===== Records supplied

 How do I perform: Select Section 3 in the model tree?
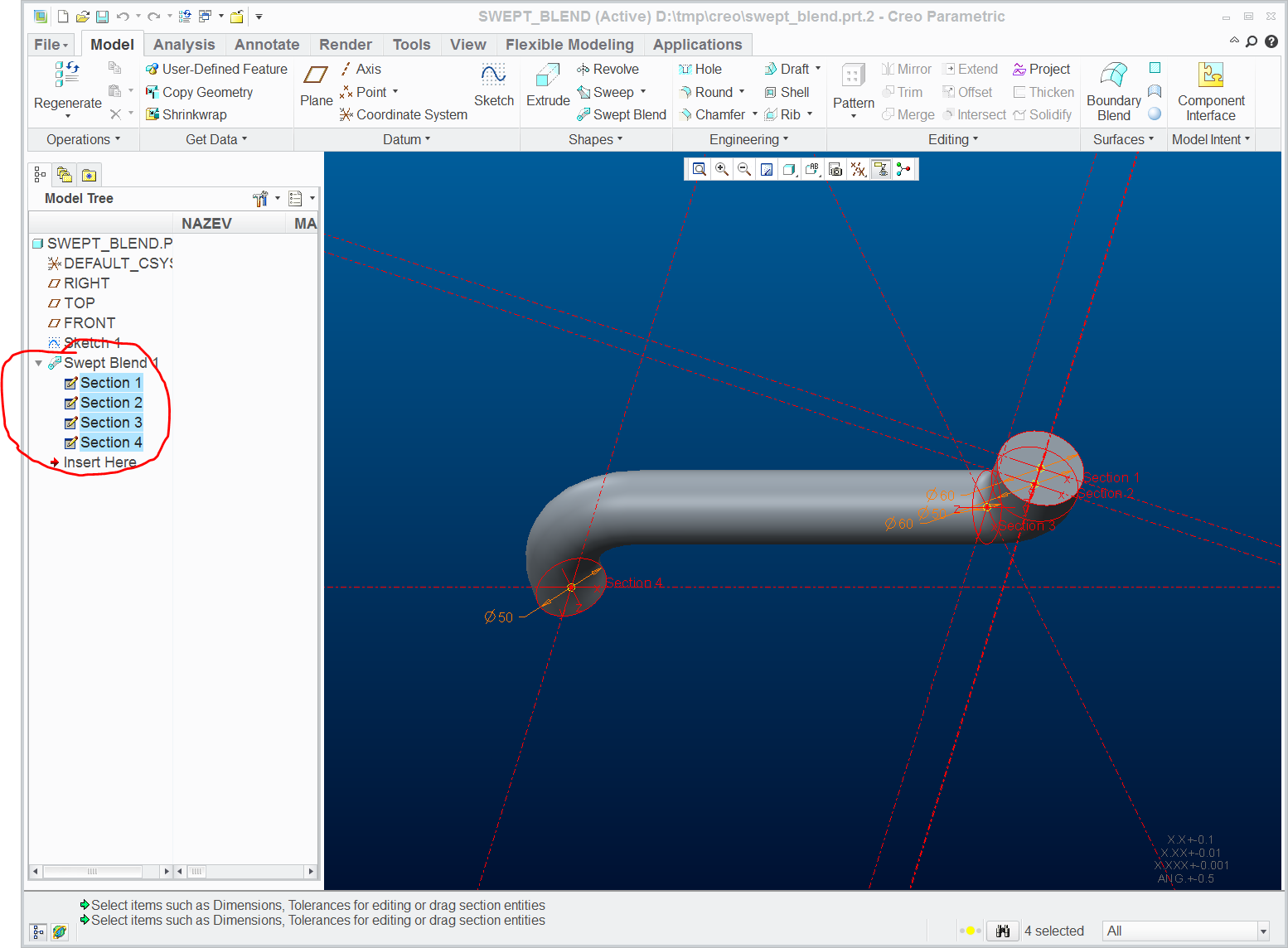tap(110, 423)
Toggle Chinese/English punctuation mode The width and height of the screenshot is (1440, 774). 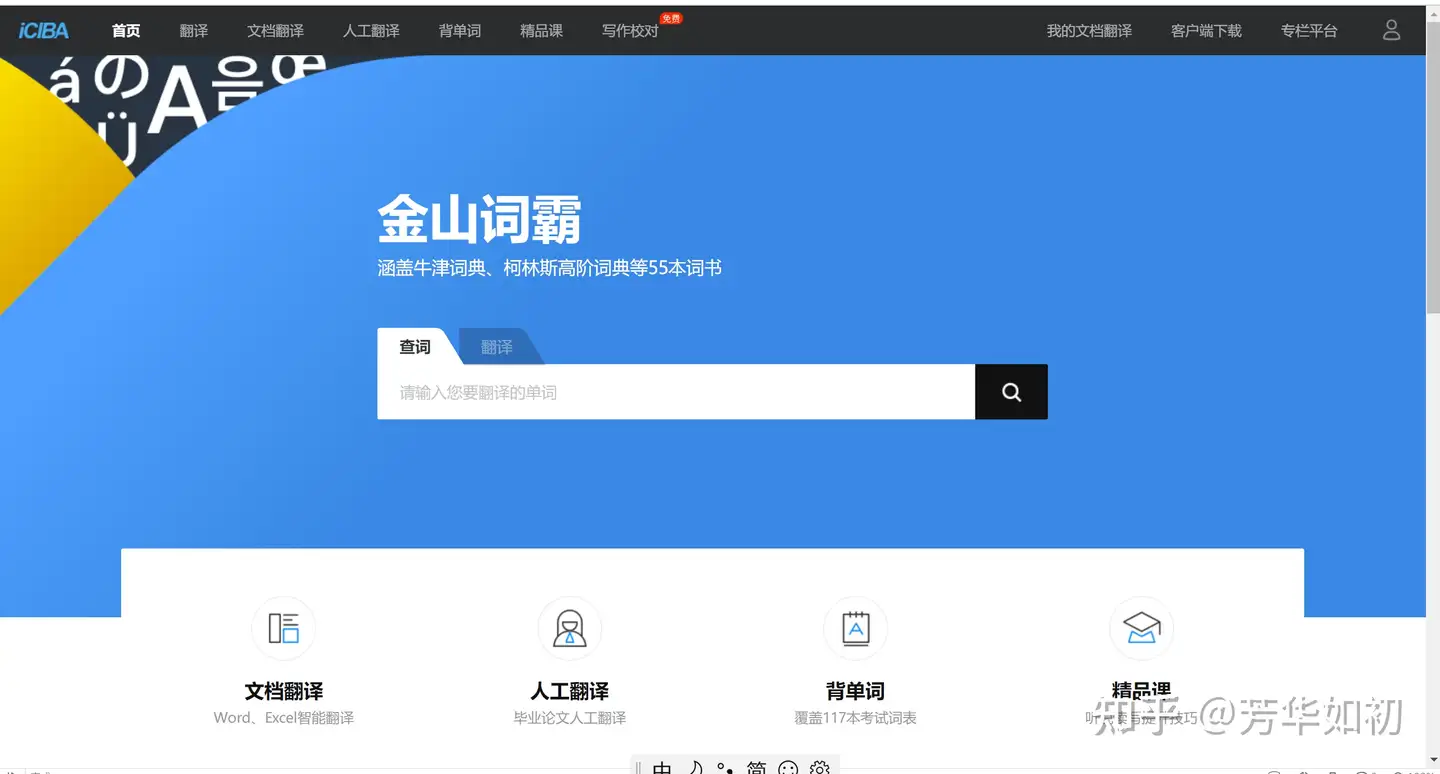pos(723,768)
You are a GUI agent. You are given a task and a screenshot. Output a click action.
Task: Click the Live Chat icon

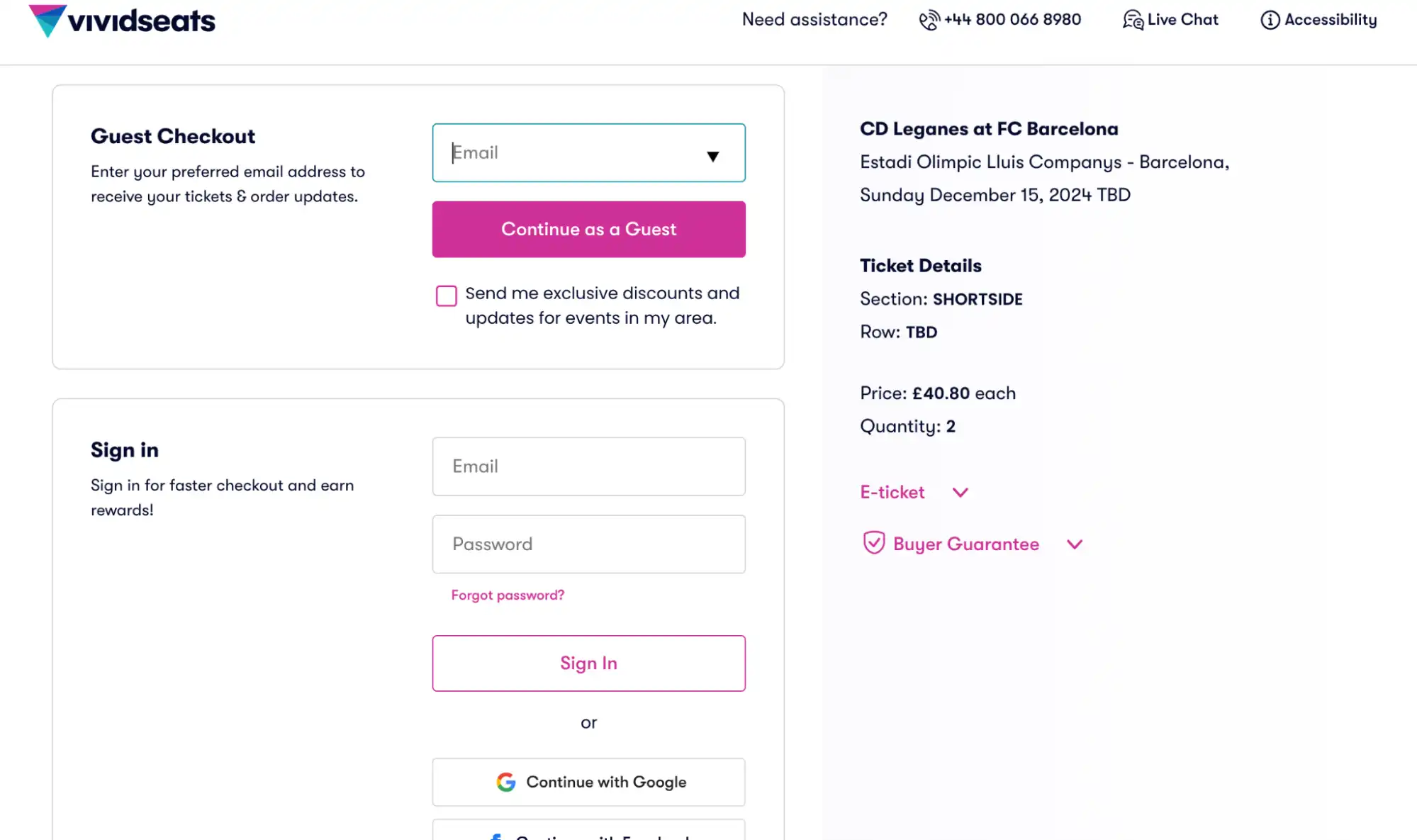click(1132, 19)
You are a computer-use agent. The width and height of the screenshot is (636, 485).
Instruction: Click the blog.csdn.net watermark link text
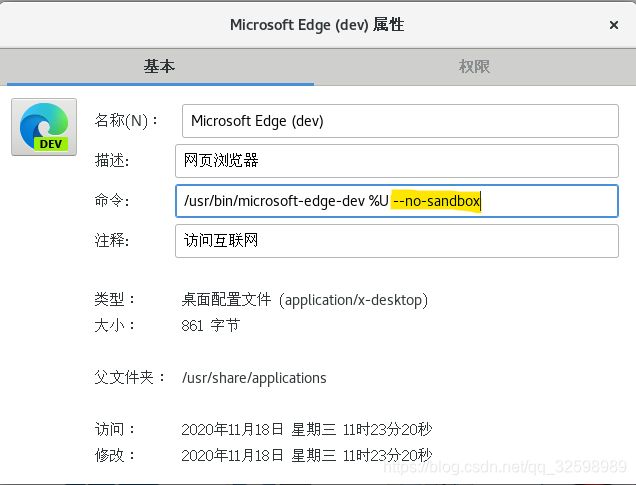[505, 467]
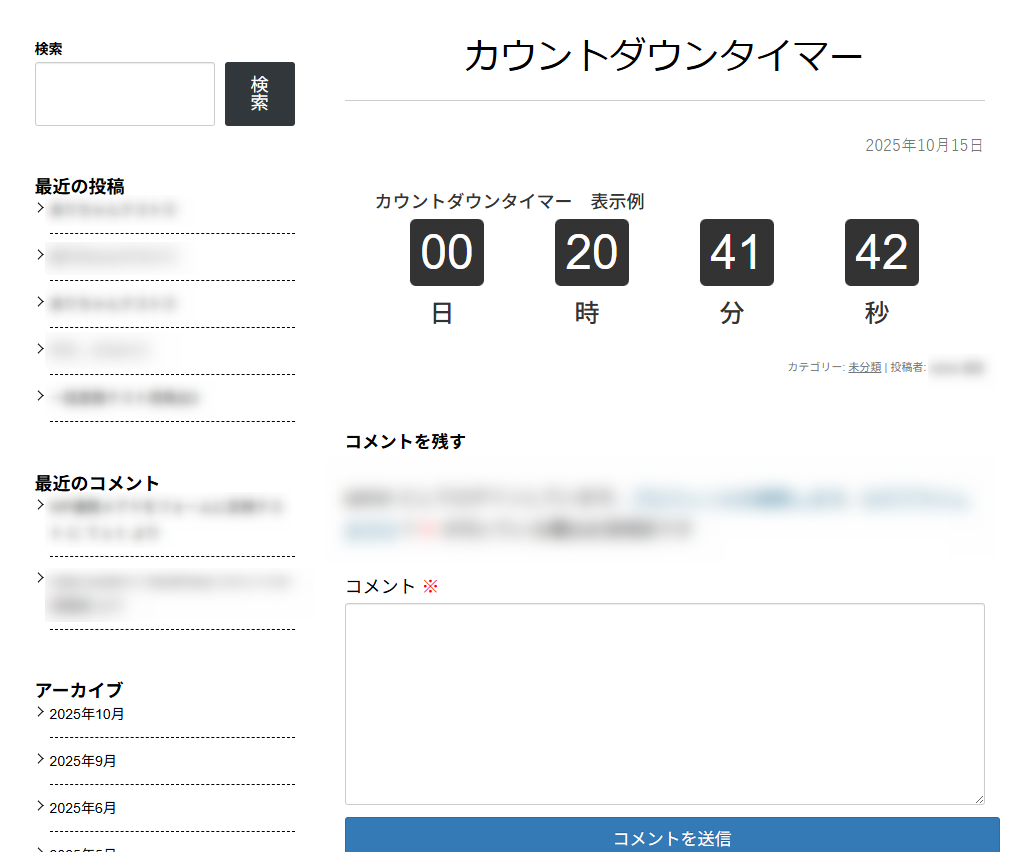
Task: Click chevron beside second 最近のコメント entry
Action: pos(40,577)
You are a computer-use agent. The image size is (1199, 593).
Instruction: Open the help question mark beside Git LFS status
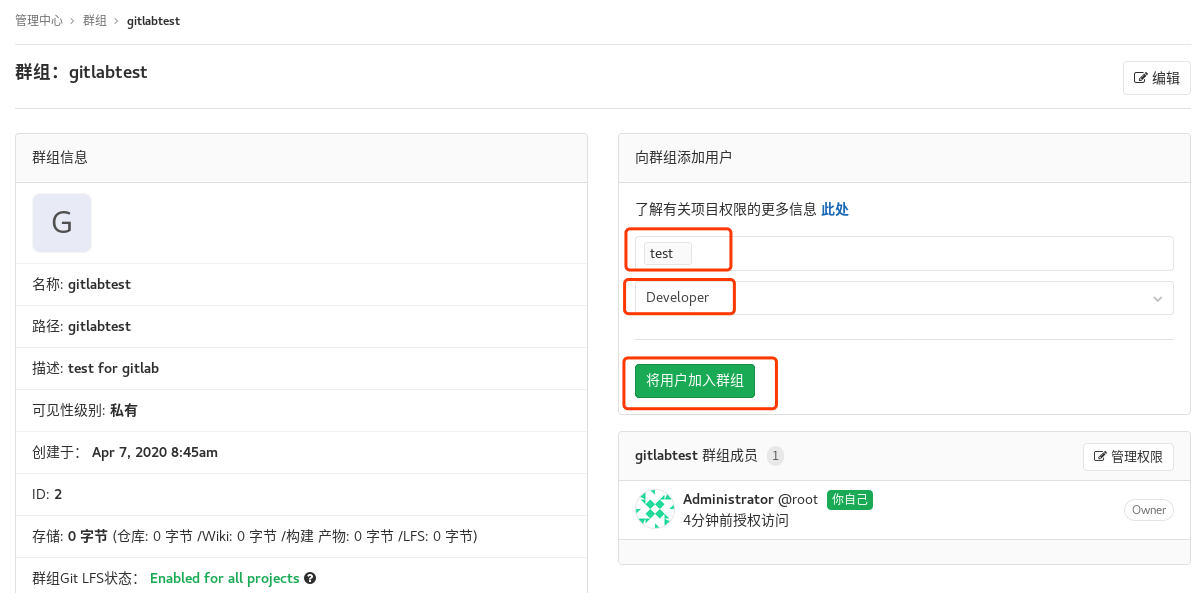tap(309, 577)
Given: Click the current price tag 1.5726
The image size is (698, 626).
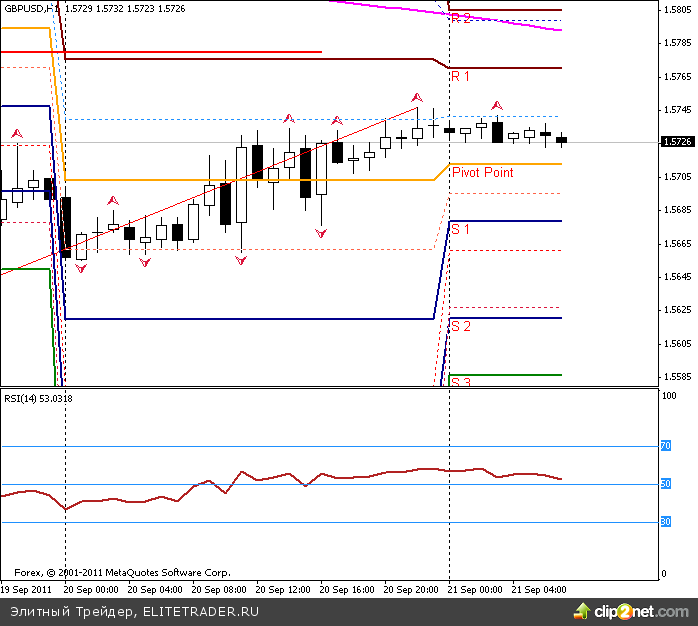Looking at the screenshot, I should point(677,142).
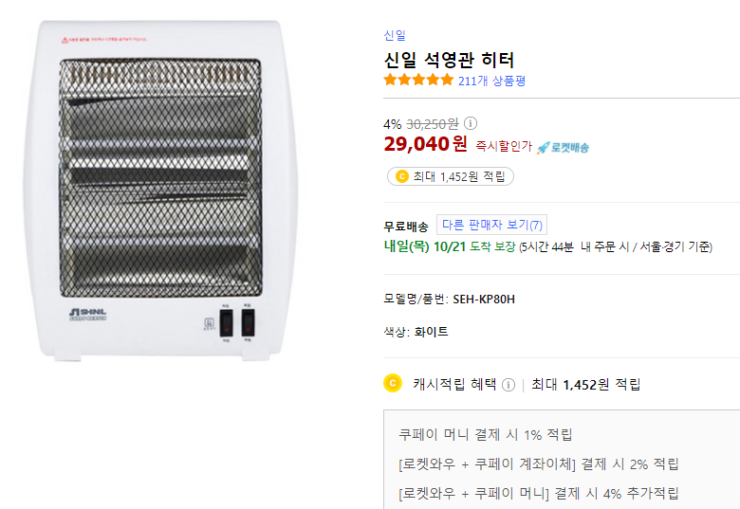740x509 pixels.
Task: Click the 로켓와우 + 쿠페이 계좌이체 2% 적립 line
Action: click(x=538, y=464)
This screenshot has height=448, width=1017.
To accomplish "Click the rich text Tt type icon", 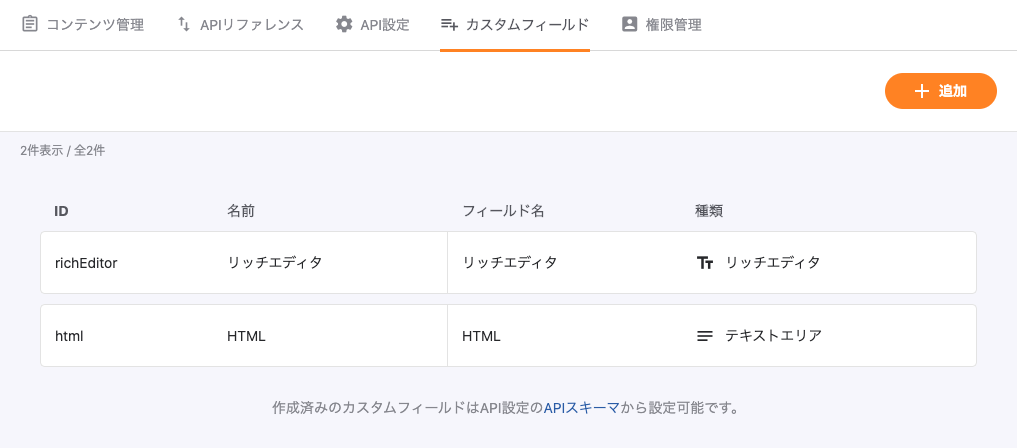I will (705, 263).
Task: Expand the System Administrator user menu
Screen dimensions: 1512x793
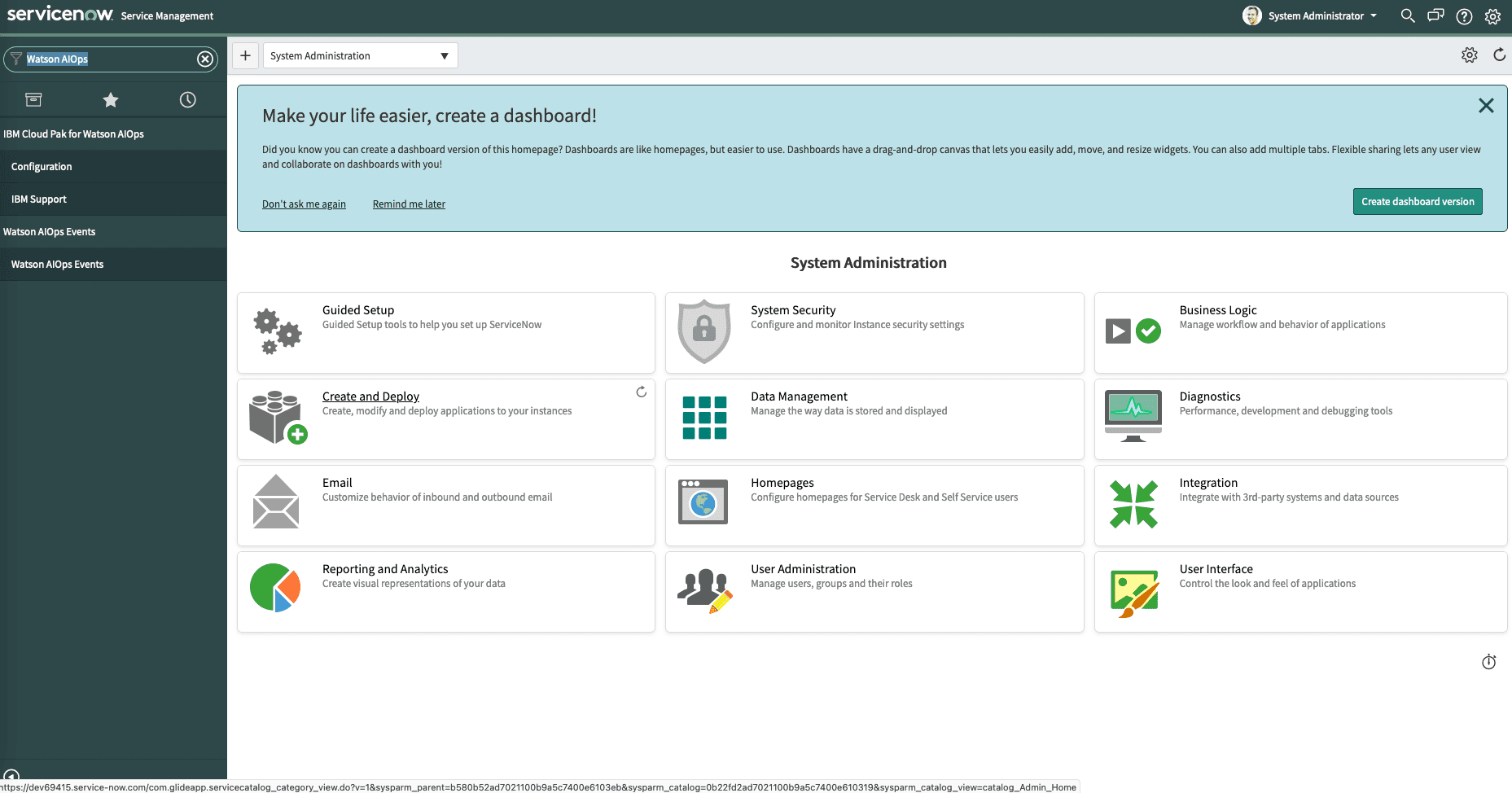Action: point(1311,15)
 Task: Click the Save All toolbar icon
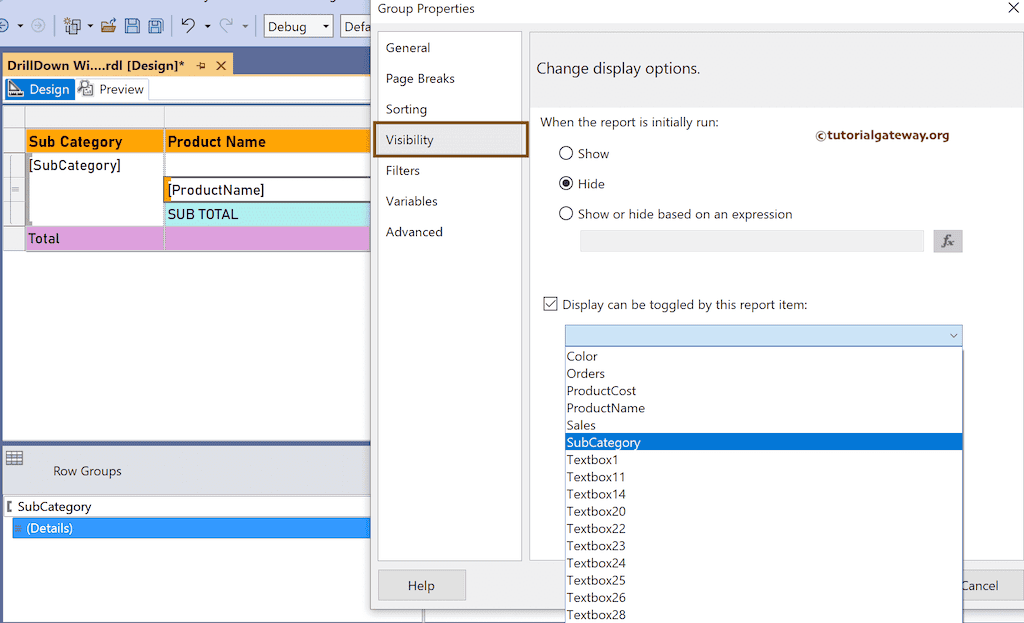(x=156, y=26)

==========

#### [Task prompt]
Within the records, the lines containing the string "computer" are to be counted and their number given without comment.

#### [Written answer]
2